Chapter 2 C and C++ Source-Level Optimizations 33
Software Optimization Guide for AMD64 Processors
25112 Rev. 3.06 September 2005
Transform the loop in Listing 9 (by using the switch statement) into:
#define combine(c1, c2) (((c1) << 1) + (c2))
switch (combine(CONSTANT0 != 0, CONSTANT1 != 0)) {
case combine(0, 0):
for(i...) {
DoWork0(i);
DoWork2(i);
}
break;
case combine(1, 0):
for(i...) {
DoWork1(i);
DoWork2(i);
}
break;
case combine(0, 1):
for(i...) {
DoWork0(i);
DoWork3(i);
}
break;
case combine( 1, 1 ):
for(i...) {
DoWork1(i);
DoWork3(i);
}
break;
default:
break;
}
Some introductory code is necessary to generate all the combinations for the switch constant and the
total amount of code has doubled.
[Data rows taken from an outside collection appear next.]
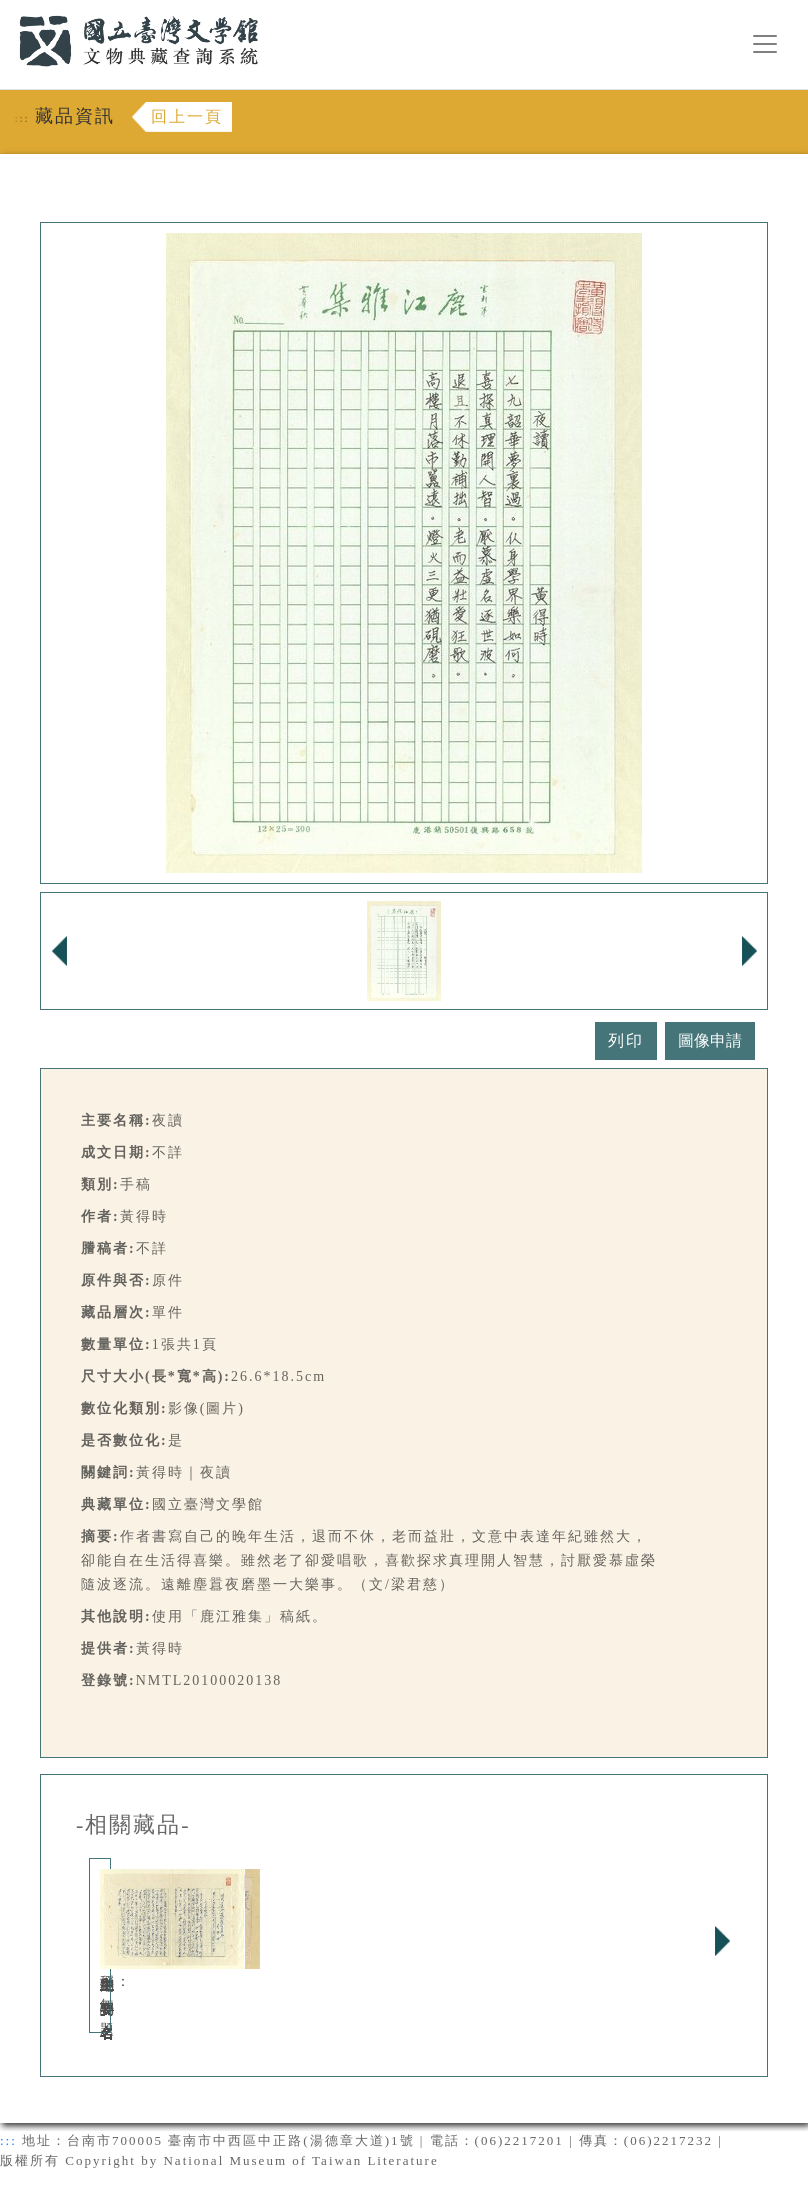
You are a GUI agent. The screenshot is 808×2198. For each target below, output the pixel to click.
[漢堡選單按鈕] (765, 44)
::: (7, 11)
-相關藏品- (133, 1825)
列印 (626, 1040)
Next (722, 1941)
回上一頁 (187, 116)
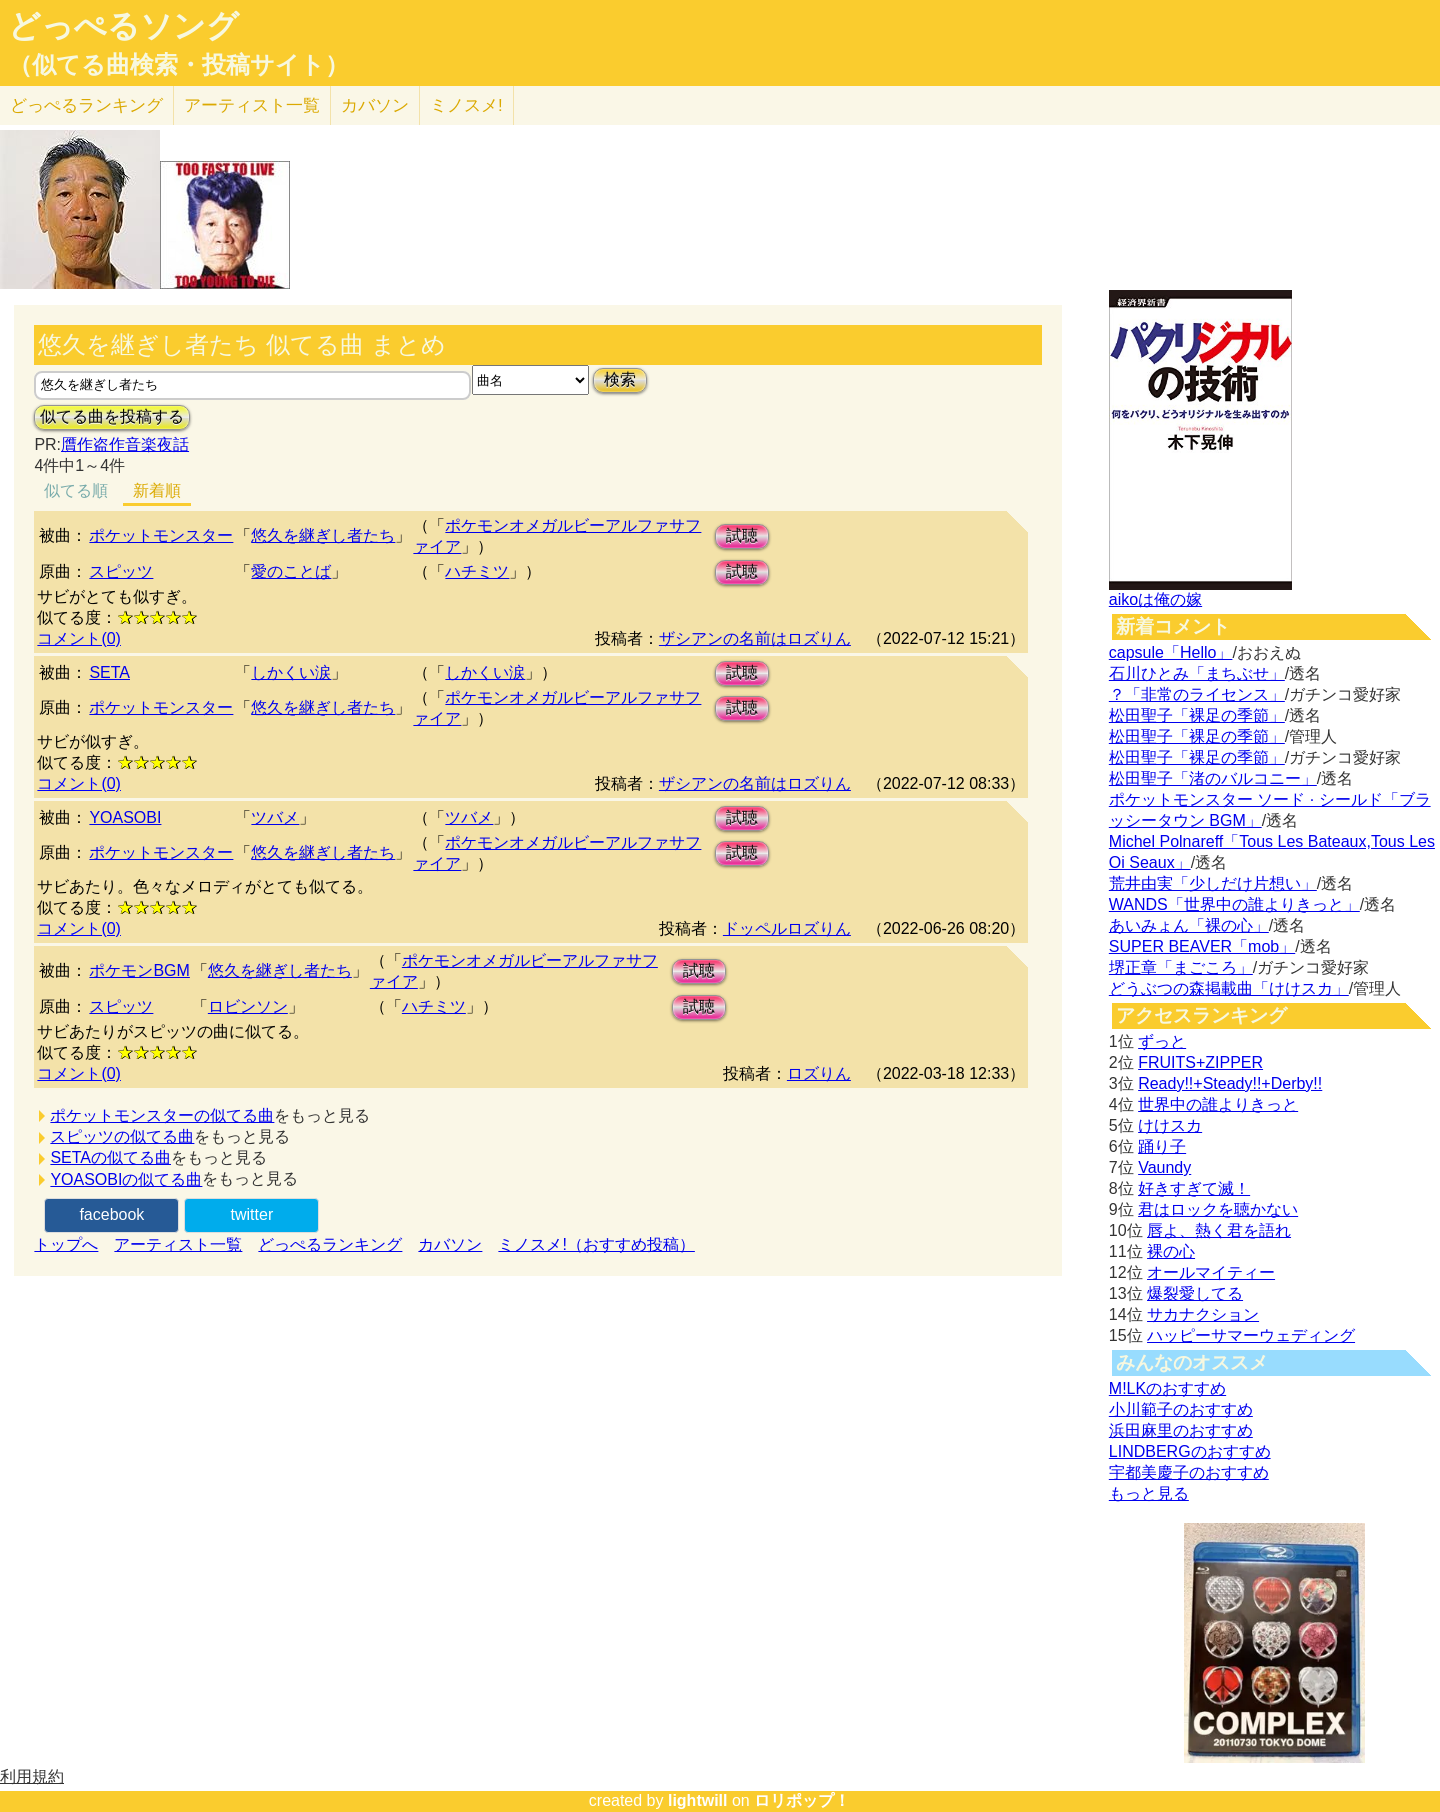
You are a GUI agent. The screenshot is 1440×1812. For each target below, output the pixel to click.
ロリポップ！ (802, 1800)
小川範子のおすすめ (1181, 1409)
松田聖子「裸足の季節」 (1197, 715)
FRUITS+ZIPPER (1200, 1062)
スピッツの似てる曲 (122, 1136)
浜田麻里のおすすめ (1181, 1430)
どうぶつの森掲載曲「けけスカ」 (1229, 988)
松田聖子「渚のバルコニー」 (1213, 778)
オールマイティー (1211, 1272)
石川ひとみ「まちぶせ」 (1197, 673)
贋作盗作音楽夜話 (125, 444)
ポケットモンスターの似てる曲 (162, 1115)
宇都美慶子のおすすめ (1189, 1472)
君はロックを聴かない (1218, 1209)
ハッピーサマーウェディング (1251, 1335)
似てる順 (76, 490)
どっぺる (86, 105)
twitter (252, 1214)
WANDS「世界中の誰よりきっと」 (1234, 904)
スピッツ (121, 571)
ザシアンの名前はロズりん (755, 638)
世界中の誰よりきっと (1218, 1104)
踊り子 (1162, 1146)
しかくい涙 (291, 672)
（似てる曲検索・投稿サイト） (178, 65)
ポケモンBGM (139, 970)
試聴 (742, 535)
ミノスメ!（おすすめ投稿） (596, 1244)
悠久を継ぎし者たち (323, 535)
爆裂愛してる (1195, 1293)
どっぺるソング (123, 26)
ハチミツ (477, 571)
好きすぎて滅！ (1194, 1188)
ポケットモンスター (161, 535)
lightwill (698, 1800)
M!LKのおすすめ (1167, 1388)
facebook (111, 1214)
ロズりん (819, 1073)
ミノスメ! (466, 105)
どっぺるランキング (330, 1244)
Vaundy (1164, 1167)
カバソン (375, 105)
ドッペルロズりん (787, 928)
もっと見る (1149, 1493)
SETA (109, 672)
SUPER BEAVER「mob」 (1202, 946)
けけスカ (1170, 1125)
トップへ (66, 1244)
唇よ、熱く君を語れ (1219, 1230)
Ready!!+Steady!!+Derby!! (1230, 1083)
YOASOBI (125, 817)
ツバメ (275, 817)
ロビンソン (248, 1006)
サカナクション (1203, 1314)
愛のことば (291, 571)
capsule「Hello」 (1171, 652)
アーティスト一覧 (178, 1244)
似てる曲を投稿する (112, 416)
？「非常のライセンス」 (1197, 694)
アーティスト (252, 105)
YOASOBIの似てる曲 (126, 1179)
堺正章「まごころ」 (1181, 967)
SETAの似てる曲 (110, 1157)
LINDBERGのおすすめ (1190, 1451)
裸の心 (1171, 1251)
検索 (620, 379)
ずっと (1162, 1041)
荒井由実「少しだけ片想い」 (1213, 883)
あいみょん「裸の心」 (1189, 925)
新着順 (157, 490)
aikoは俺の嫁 (1155, 599)
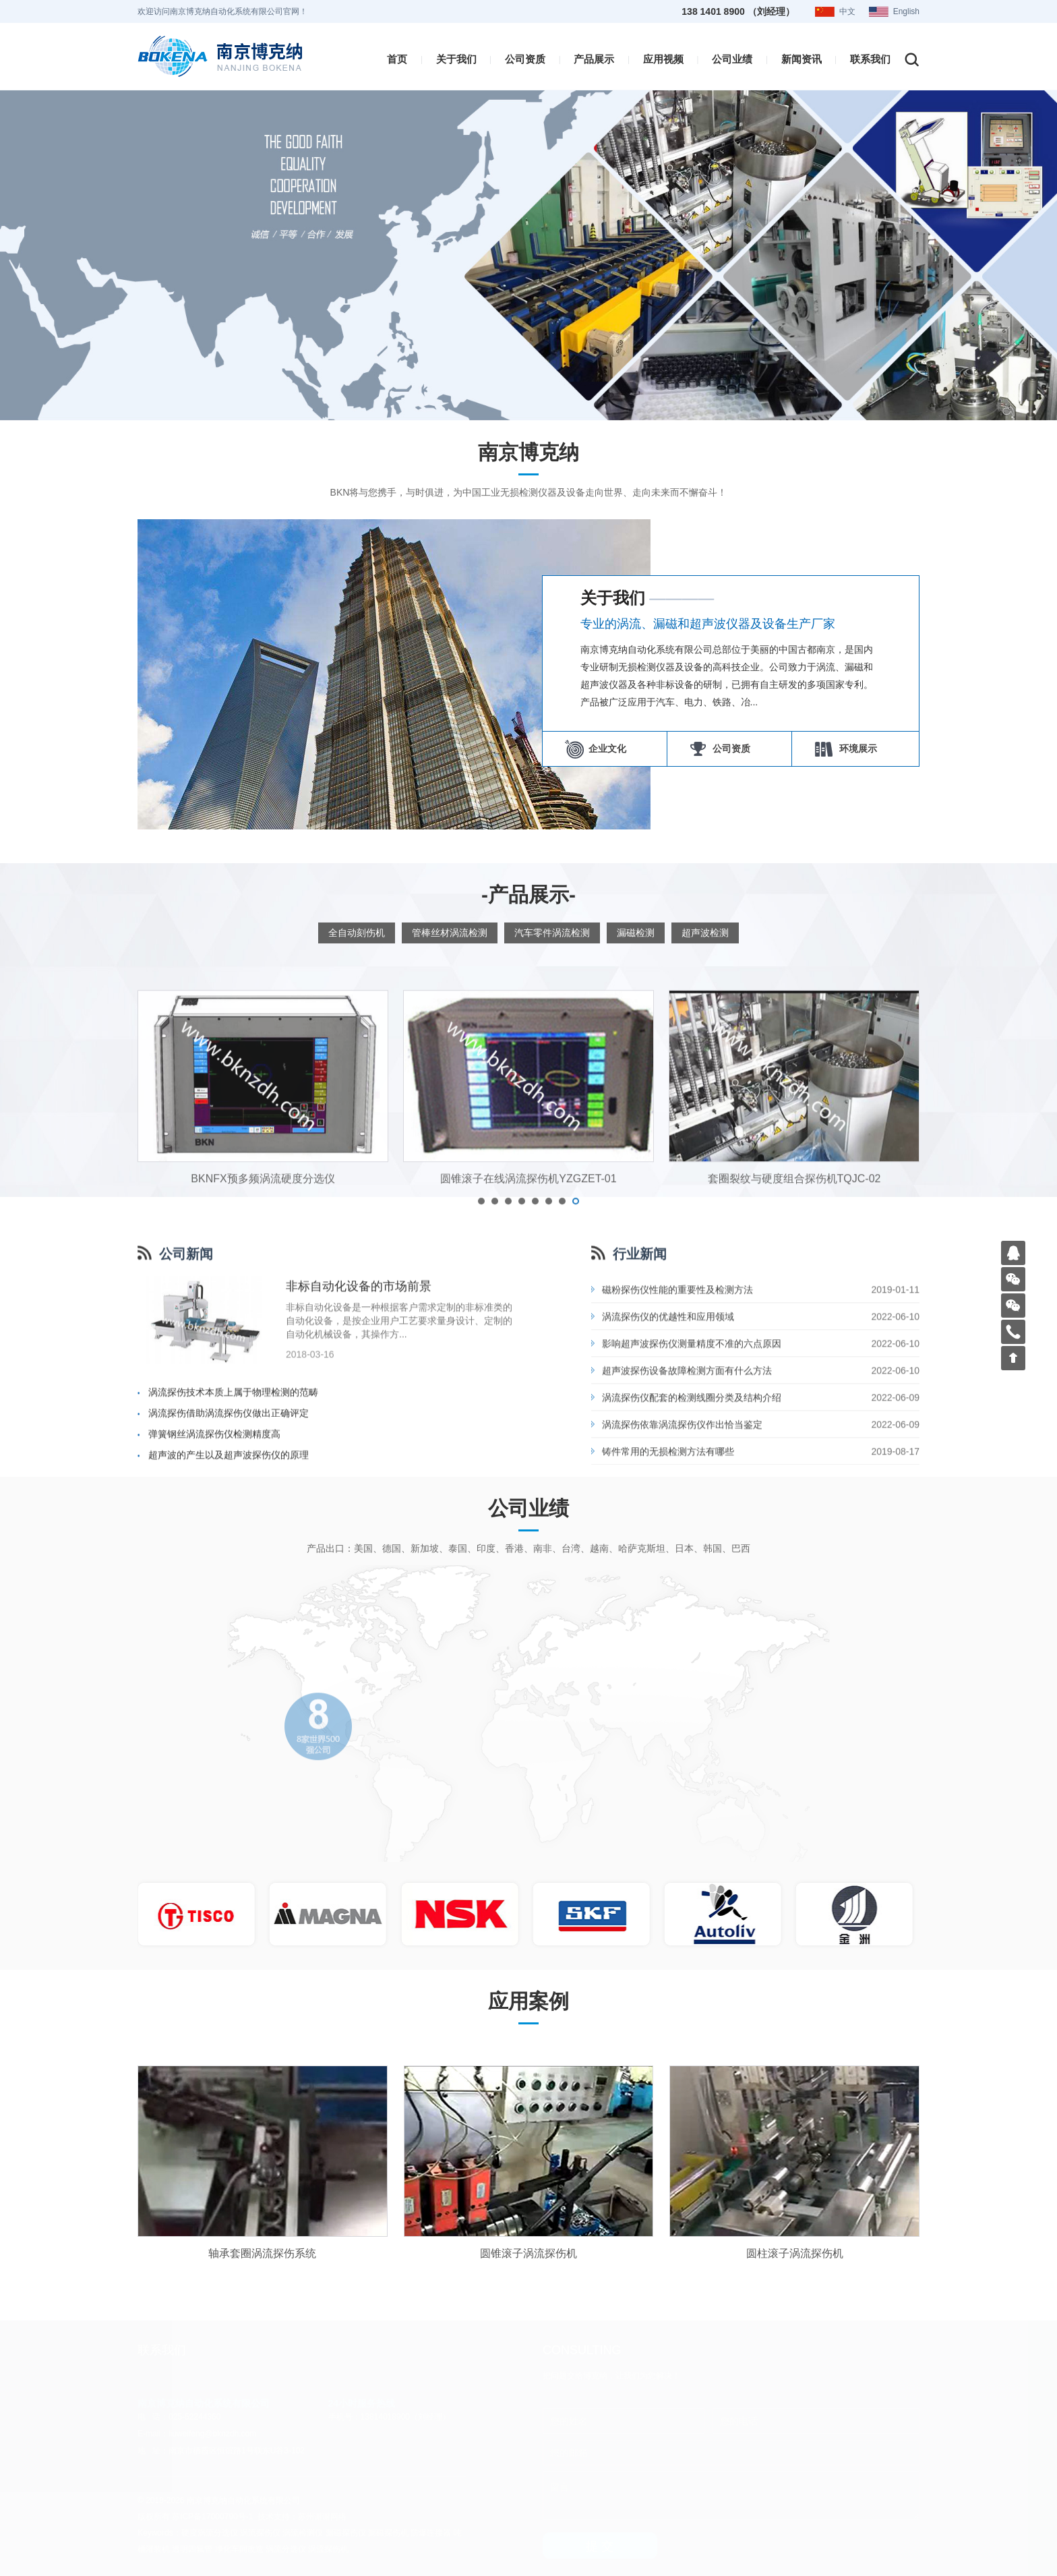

However, the inner loops are now free of
if statements. In ideal
cases where the
DoWorkn functions are inlined, the successive functions have greater overlap, leading
to greater parallelism than possible in the presence of intervening
if statements.
The same idea can be applied to constant switch statements or to combinations of switch statements
and
if statements inside of for loops. The method used to combine the input constants becomes
more complicated but benefits performance.
However, the number of inner loops can also substantially increase. If the number of inner loops is
prohibitively high, then only the most common cases must be dealt with directly, and the remaining
cases can fall back to the old code in the default clause of the
switch statement. This situation is
typical of run-time generated code. While the performance of run-time generated code can be
improved by means similar to those presented here, it is much harder to maintain and developers must
do their own code-generation optimizations without the help of an available compiler.